Me da mucha rabia que algunas personas presuman de que, como han estado X tiempo conviviendo con una lengua, dominan esta como si fueran nativos (cuando en realidad no es así). Creo que esta actitud es irrespetuosa con aquellos que echamos horas a esto de los idiomas. Desde luego, hay personas que tienen una facilidad tremenda para aprender idiomas nuevos solo con la inmersión, pero creo que deberíamos ser un poco más humildes y objetivos cuando analizamos nuestro nivel y nuestro esfuerzo. Entenderse, no es lo mismo que dominar un idioma.
Espero con ganas la tercera parte.
Copio mi respuesta de Bloguers 🙂
Este es un error muy común, no hace tanto tuve un alumno que, pese a haber estado cerca de año y medio trabajando en Bristol, me suspendió los dos exámenes a los que se presentó.
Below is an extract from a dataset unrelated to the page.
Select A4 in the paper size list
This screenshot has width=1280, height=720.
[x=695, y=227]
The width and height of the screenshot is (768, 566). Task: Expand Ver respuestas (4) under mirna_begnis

No me puso demasiadas pegas, aunque su incredulidad también era notable…
A mi me pasó también cuando terminé filología inglesa, de todas formas… como sabía inglés, pensaba que sabía traducir. Luego hice un master específico en traducción y me di cuante de cuán equivocado había estado…
La competencia comunicativa está muy bien, pero hace falta compatibilizarla con el estudio del idioma. De todas formas, esta semana pasada hice un experimento en clase y confirmé lo que ya intuía: la gran mayoría de alumnos no saben escribir bien en español, con lo que es bastante difícil que consigan aprender inglés correctamente… Si no dominan su propio idioma materno, ¿en serio esperan llegar a dominar uno extranjero?